Malu-malu tapi mau barangkali adalah kalimat yang tepat untuk 'mengqiyaskan' bagaimana sebagian kita memandang aplikasi Dating Apps saat ini. Bagaimana tidak? Dengan cukup bermodalkan smartphone dan jempol saja kita bisa menunjukkan rasa ketertarikan dengan orang lain yang fotonya sudah terpampang di layar gadget kita silih berganti dengan mudahnya.
Tidak bisa dipungkiri keberadaan Dating Apps beberapa tahun belakangan sudah menjamur di kalangan remaja urban kekinian yang turut berkontribusi pada beberapa perubahan perilaku seperti munculnya hookup culture yang sudah menjadi lazim bagi sebagian kalangan.
Keberadaan Dating Apps pun juga muncul bukan tanpa alasan, bagi sebagian besar generasi milenial dan Z yang lahir, tinggal, dan mencari penghasilan di perkotaan barangkali Dating Apps dapat menawarkan mereka sebuah jalan keluar atas kurangnya afeksi dari seseorang yang dianggap spesial di tengah hiruk pikuk masyarakat urban yang terus menekan mereka dengan fast paced lifestyle-nya.
Namun yang bergemerlap dengan indah itu tidaklah selalu intan permata.
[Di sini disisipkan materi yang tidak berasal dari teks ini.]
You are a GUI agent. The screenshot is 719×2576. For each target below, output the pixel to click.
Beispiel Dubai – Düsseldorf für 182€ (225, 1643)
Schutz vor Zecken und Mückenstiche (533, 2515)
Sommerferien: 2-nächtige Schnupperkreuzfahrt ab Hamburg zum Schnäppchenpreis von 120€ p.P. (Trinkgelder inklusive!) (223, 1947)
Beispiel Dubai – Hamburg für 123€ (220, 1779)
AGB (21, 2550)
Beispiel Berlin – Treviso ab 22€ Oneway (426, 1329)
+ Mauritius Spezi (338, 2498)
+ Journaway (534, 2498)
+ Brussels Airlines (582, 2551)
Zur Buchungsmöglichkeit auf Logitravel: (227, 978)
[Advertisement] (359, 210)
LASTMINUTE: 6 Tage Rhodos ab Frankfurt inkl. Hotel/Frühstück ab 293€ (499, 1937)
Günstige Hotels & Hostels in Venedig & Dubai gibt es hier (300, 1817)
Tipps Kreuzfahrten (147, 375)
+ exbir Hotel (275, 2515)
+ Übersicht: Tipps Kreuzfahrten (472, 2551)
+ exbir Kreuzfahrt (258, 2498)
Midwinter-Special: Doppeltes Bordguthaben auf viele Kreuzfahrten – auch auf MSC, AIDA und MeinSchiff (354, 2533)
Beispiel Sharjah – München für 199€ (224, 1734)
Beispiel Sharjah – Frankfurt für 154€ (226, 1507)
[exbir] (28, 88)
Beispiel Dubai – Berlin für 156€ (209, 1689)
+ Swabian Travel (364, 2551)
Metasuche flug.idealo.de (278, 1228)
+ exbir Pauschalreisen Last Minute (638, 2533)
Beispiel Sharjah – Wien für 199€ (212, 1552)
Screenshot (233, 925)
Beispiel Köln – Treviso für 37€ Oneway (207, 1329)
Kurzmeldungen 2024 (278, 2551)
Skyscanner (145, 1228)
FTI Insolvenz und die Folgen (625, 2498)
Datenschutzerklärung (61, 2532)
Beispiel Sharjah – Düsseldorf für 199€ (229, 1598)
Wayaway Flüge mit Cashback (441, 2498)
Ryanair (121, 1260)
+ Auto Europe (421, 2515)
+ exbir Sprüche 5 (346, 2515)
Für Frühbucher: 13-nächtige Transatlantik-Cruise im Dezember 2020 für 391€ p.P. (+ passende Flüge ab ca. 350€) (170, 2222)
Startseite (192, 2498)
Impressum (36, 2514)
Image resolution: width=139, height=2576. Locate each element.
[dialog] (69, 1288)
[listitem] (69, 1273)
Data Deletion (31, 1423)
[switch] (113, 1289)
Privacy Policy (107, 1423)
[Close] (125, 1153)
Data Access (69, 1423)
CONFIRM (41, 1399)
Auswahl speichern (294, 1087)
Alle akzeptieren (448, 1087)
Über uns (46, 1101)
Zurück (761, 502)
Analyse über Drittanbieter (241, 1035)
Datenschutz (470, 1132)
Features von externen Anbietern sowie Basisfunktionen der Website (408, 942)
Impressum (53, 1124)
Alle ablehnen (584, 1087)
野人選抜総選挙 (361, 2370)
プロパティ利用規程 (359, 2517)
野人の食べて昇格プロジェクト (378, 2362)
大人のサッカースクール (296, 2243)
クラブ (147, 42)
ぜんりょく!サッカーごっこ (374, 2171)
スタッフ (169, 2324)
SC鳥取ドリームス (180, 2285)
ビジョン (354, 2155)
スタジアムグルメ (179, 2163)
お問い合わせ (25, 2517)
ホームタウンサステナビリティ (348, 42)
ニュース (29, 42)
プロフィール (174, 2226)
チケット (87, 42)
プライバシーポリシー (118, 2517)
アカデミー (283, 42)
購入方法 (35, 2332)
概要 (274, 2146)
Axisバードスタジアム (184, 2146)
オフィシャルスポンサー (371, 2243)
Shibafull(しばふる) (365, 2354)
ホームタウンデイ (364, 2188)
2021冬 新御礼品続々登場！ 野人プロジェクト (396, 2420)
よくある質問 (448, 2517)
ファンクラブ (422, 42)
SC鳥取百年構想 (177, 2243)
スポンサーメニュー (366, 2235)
Dating Apps dengan segala kemudahan yang ditawarkan, dengan segala fitur yang memungkinkan kita mendapatkan sosok "malaikat" atau "bidadari" dengan cepat itu rupanya juga memiliki risiko untuk dapat menghancurkan kehidupan seseorang dengan mudahnya.
Film dokumenter besutan sutradara Felicity Morris berjudul The Tinder Swindler yang tayang perdana di Netflix  pada Februari 2022 barangkali dapat menyajikan kita suatu contoh ekstrem dari bagaimana jika Dating Apps disalahgunakan oleh orang dengan niatan serupa iblis.
Ringkasnya dokumenter tersebut mewartakan bagaimana seorang laki-laki bernama Shimon Hayut, melakukan aksi penipuan terhadap banyak sekali perempuan dari berbagai negara yang berujung pada yang bersangkutan mengelabuhi korbannya agar dapat mengirimkan uang dalam jumlah yang fantastis.
Skema yang digunakan pun dapat kita tebak, si pelaku bertemu dengan korban melalui aplikasi Dating Apps, mengelabuhinya dengan penampilan dan rayuan manis, kemudian dengan segala tipu muslihatnya meminta (atau mungkin lebih tepat kita gunakan kata "memaksa") korbannya untuk mencari hutang dan dapat mengirimkan uang yang diperoleh kepadanya.
Kurang ajarnya, Shimon Hayut pun menggunakan skema ponzi dalam aksi bejatnya. Ia menggunakan uang dari korban pertama untuk melakukan flexing kepada calon korbannya, hingga akhirnya si korban pun dimanfaatkan untuk kembali dijadikan sumber pendanaan untuk melakukan flexing kepada calon korban berikutnya dan begitu seterusnya.
Patut kita semua akui bahwa apa yang dilakukan oleh Shimon sebenarnya merupakan konsekuensi logis yang sangat mungkin terjadi dengan adanya platform Dating Apps. Dikarenakan adanya potensi anonimitas yang tinggi, pada platform ini semua orang dapat membuat citra baru akan dirinya untuk menutupi siapa dan apa niat dia sebenarnya.
Selain itu, kita juga perlu melihat fenomena Dating Apps sebagai salah satu produk pola hidup masyarakat yang kini dituntut serba cepat (instant culture) termasuk di dalamnya cepat mendapatkan apa yang dia inginkan. Dalam hal ini pasangan.